The working group stated that “Increasing use of immune-based therapies, including the widely used class of agents known as immune checkpoint inhibitors, has exposed a discrete group of immune-related adverse events (irAEs)”. The adverse events “can affect almost any organ system,” and range from “relatively common” skin, gut, endocrine, lung and musculoskeletal ones to rarer, but more dangerous irAEs that affect the cardiovascular system, blood, kidneys, central nervous system, and eyes. These adverse events included anything from diarrhoea and rashes to pneumonitis, encephalitis, thyroid dysfunction, acute renal failure, and blindness.
The authors suggest that practitioners and patients need to be educated to connect seemingly unrelated adverse events with the immunotherapies that may be causing them. This stems from the delayed onset of many irAEs.
“Since adverse events may occur late,” they wrote, “[…] constant vigilance and early recognition and treatment of immune-related adverse events is important.”

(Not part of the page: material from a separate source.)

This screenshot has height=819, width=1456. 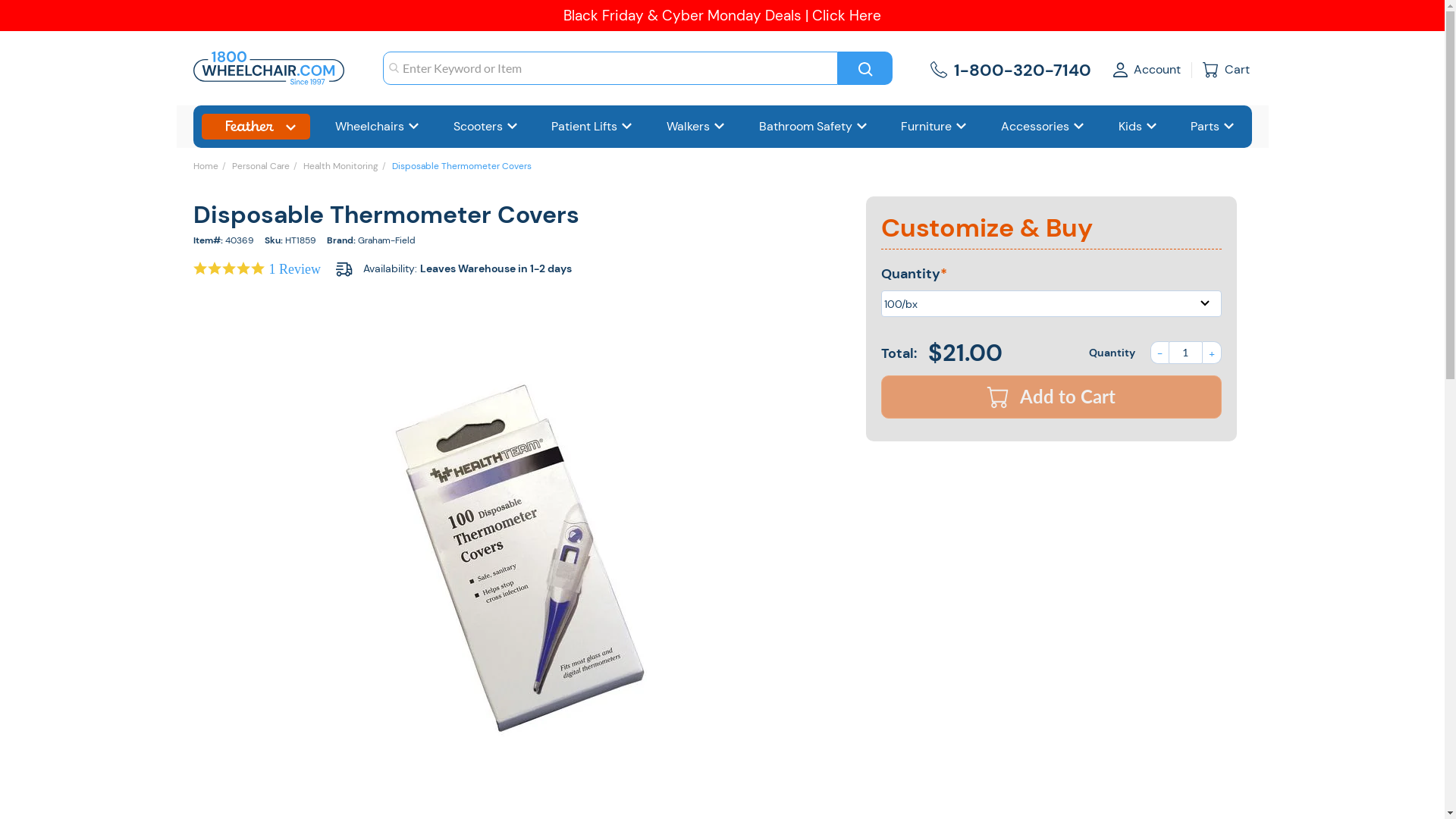 What do you see at coordinates (592, 126) in the screenshot?
I see `'Patient Lifts'` at bounding box center [592, 126].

Research and management of irAEs should not fall to oncologists alone. Specialists in rheumatology, endocrinology, and multiple other disciplines need lend their expertise to help deal with the wide variety of immunotherapy-related conditions coming to light.
The working group concluded:
“There is an urgent need for multidisciplinary guidance reflecting broad-based perspectives on how to recognise, report and manage organ-specific toxicities until evidence-based data are available to inform clinical decision-making.”